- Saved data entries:
◇ ◇ ◇

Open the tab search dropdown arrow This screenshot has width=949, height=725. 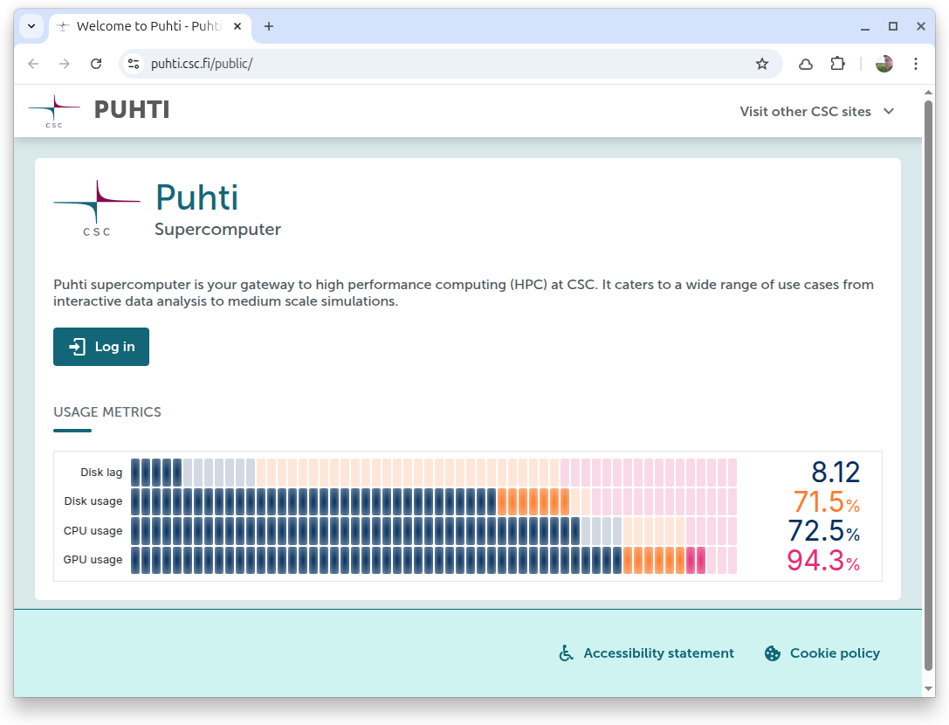31,26
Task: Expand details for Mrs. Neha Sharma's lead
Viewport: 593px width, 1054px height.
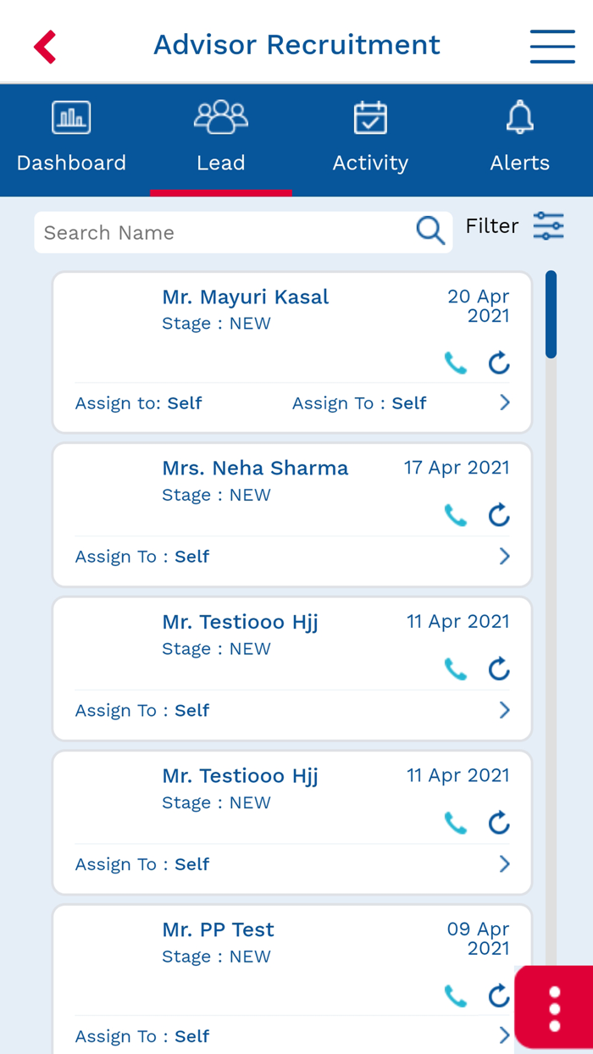Action: click(506, 556)
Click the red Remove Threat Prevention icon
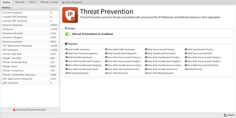Screen dimensions: 236x118 14,110
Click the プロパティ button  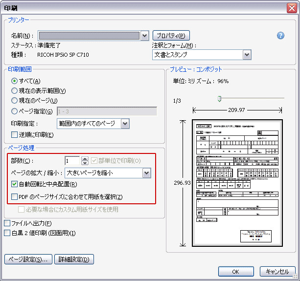(171, 36)
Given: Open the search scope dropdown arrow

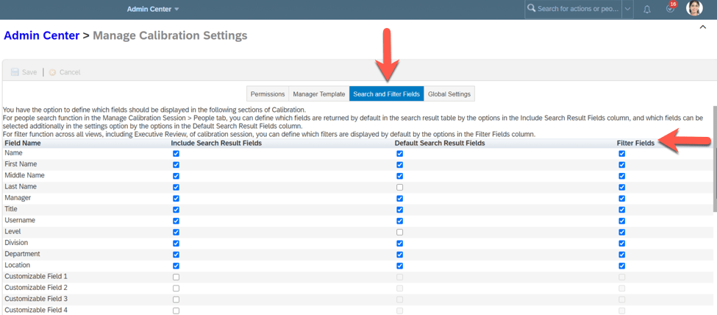Looking at the screenshot, I should tap(627, 10).
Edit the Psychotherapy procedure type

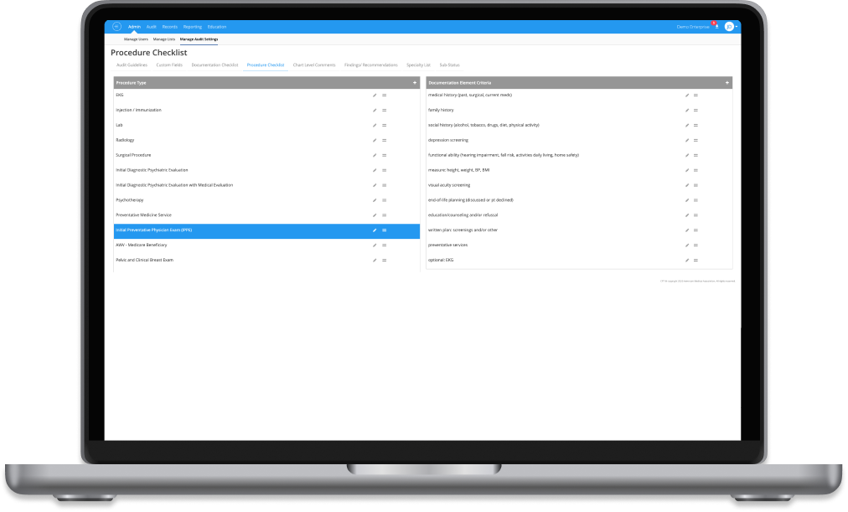[x=375, y=200]
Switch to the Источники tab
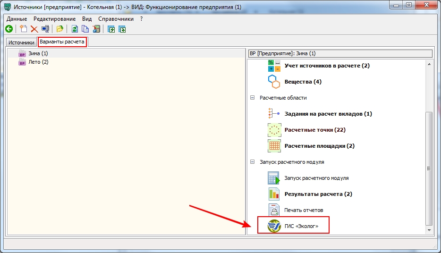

◇ ◇ ◇

- WHAT IS EXPECTED:
The lines to reproduce run from the line containing "Given: Open the search scope dropdown arrow" through the last line of the records above, both included. Copy them exactly and drop the pictures.

- EXERCISE ANSWER:
Given: Open the search scope dropdown arrow

Looking at the screenshot, I should tap(627, 10).
Edit the Psychotherapy procedure type

[x=375, y=200]
Switch to the Источники tab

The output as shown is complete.